- **WHAT TO WORK ON**: Shift the coordinates in the entries starting at the line with "Protección de datos (362, 926)" and ending at the line with "搜索 (1181, 90)" by adding 98 to each number. Give those lines again, requests included, and leave the pictures out.

>> start MATERIAL

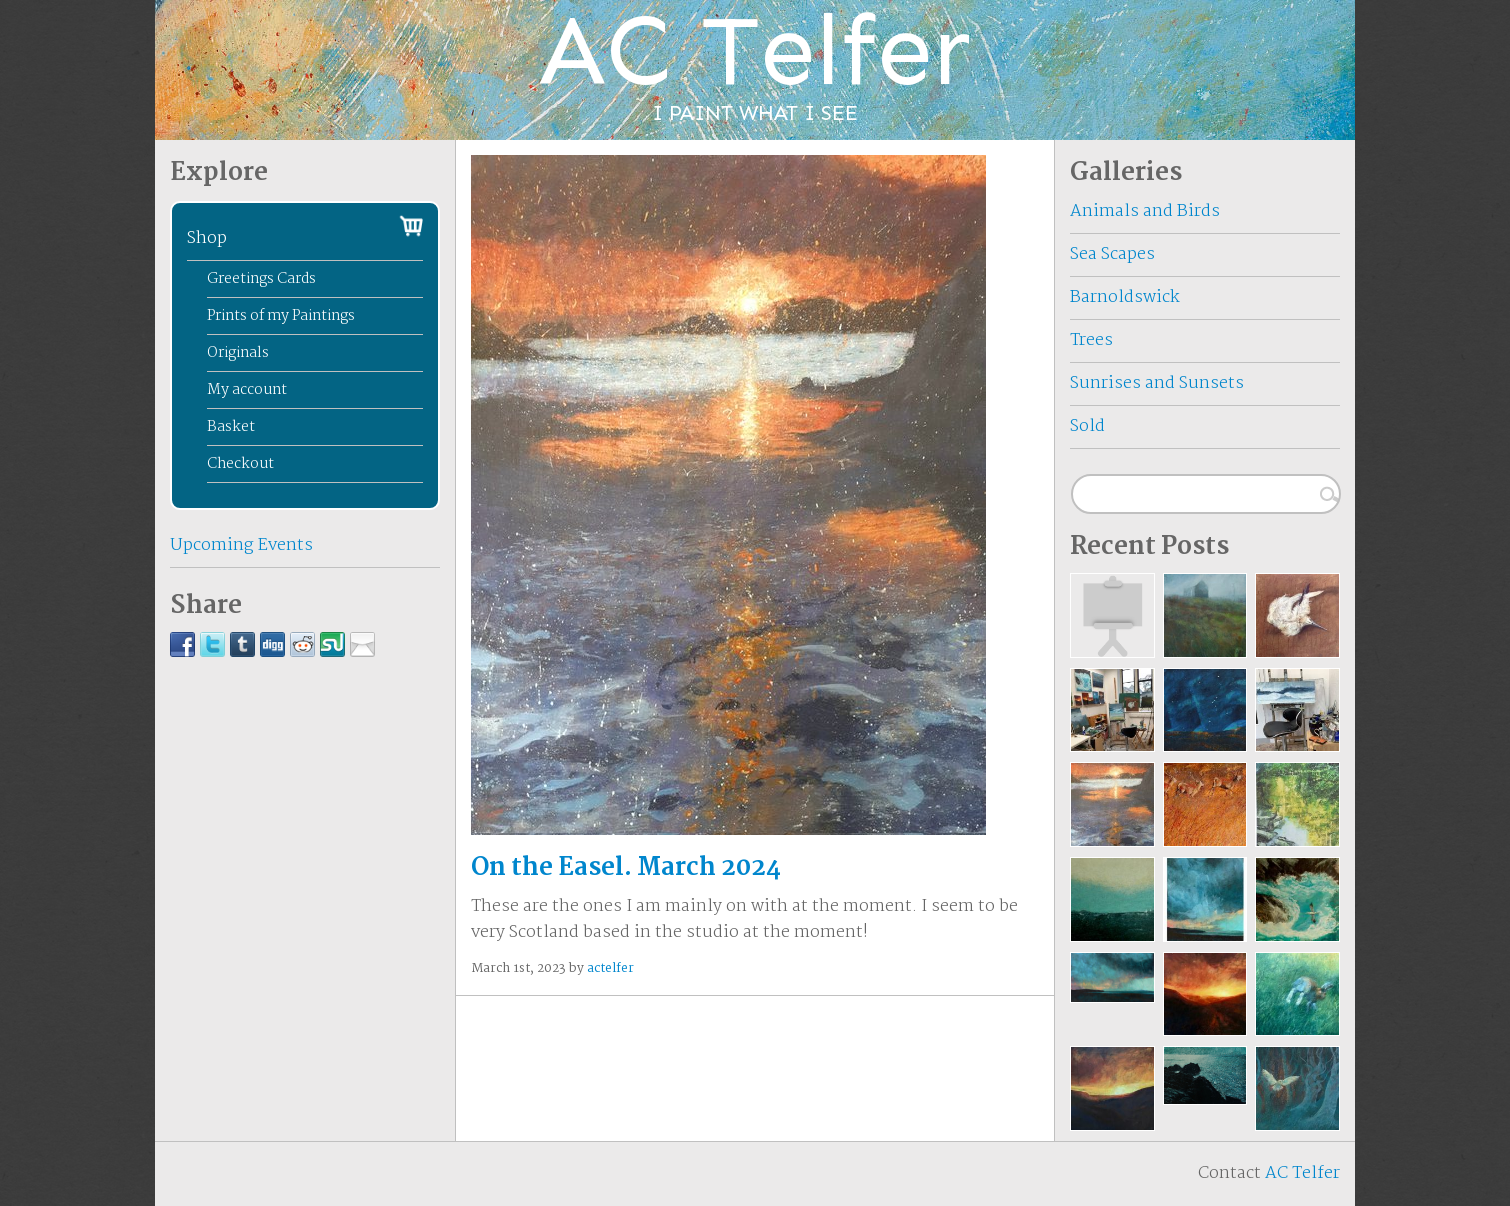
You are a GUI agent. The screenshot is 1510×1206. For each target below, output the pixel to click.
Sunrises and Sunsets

>> end MATERIAL
>> start MATERIAL

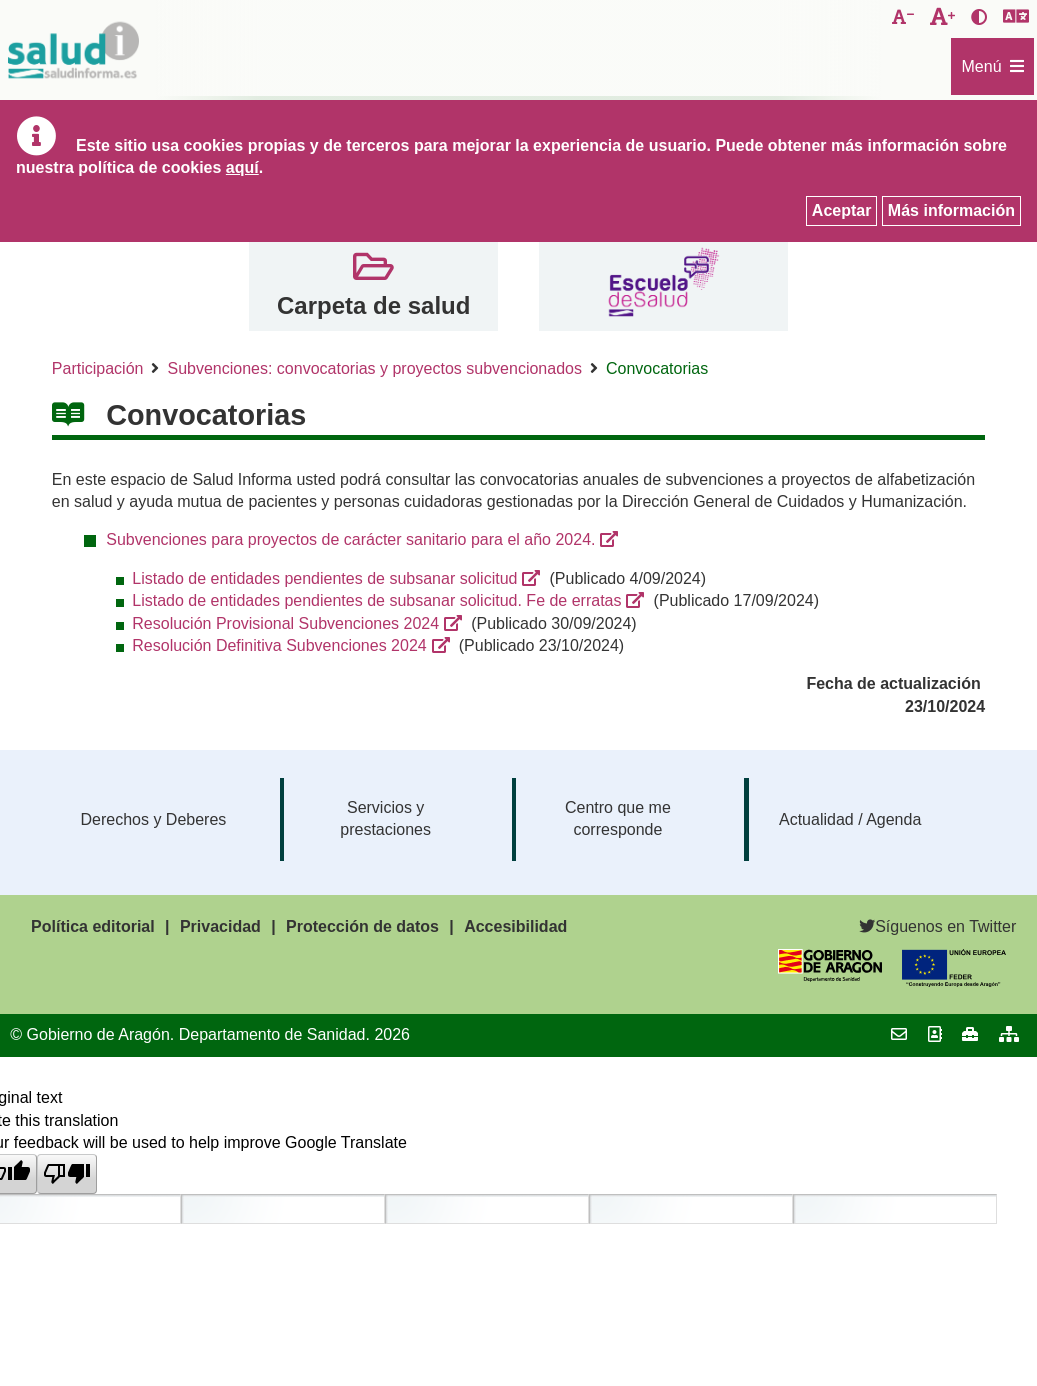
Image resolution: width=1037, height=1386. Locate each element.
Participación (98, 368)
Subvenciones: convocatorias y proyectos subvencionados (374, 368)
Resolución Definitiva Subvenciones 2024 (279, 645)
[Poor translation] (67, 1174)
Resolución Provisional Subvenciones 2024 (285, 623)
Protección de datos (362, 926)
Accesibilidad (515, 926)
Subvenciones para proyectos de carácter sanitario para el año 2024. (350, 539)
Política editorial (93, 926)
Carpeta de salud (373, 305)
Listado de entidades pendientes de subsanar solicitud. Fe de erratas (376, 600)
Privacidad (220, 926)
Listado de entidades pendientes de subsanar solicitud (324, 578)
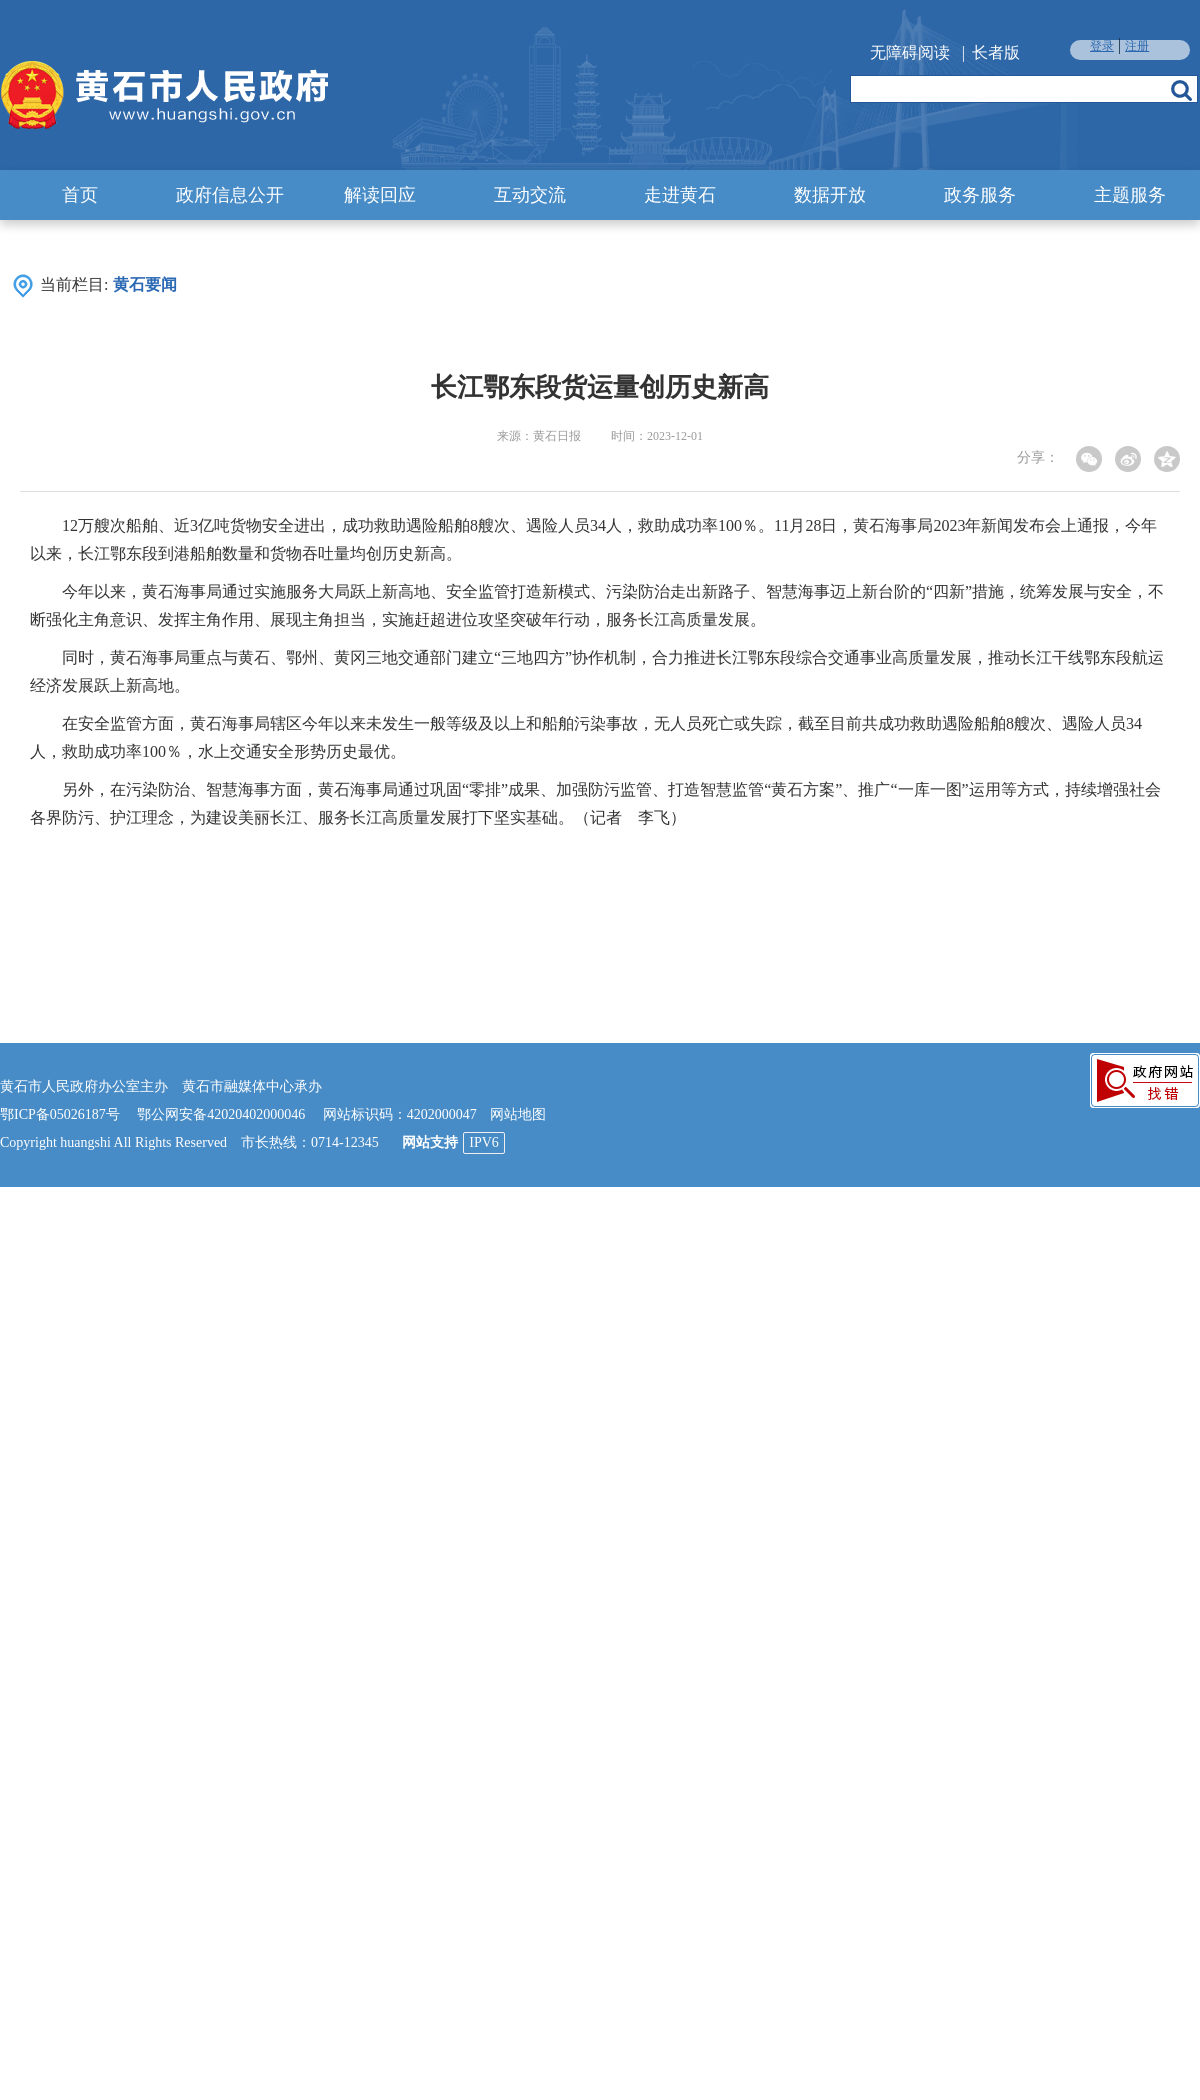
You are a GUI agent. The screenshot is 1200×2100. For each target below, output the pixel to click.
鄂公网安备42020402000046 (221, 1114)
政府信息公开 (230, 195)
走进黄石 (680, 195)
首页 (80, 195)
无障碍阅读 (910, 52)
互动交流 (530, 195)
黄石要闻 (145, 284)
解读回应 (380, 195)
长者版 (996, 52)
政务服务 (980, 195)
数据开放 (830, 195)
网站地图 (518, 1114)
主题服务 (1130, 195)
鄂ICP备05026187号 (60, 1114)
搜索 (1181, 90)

>> end MATERIAL

- **CORRECT ANSWER**:
Protección de datos (460, 1024)
Accesibilidad (613, 1024)
Subvenciones para proyectos de carácter sanitario para el año 2024. (448, 637)
Política editorial (191, 1024)
Carpeta de salud (471, 403)
Listado de entidades pendientes de subsanar solicitud. Fe de erratas (474, 698)
Privacidad (318, 1024)
Listado de entidades pendientes de subsanar solicitud (422, 676)
You are a GUI agent. The screenshot is 1200×2100. For each target below, output the pixel to click.
鄂公网安备42020402000046 (319, 1212)
政府信息公开 (328, 293)
走进黄石 (778, 293)
首页 (178, 293)
无障碍阅读 (1008, 150)
互动交流 (628, 293)
黄石要闻 (243, 382)
解读回应 (478, 293)
长者版 (1094, 150)
政务服务 (1078, 293)
数据开放 (928, 293)
网站地图 (616, 1212)
主题服务 (1228, 293)
鄂ICP备05026187号 (158, 1212)
搜索 (1279, 188)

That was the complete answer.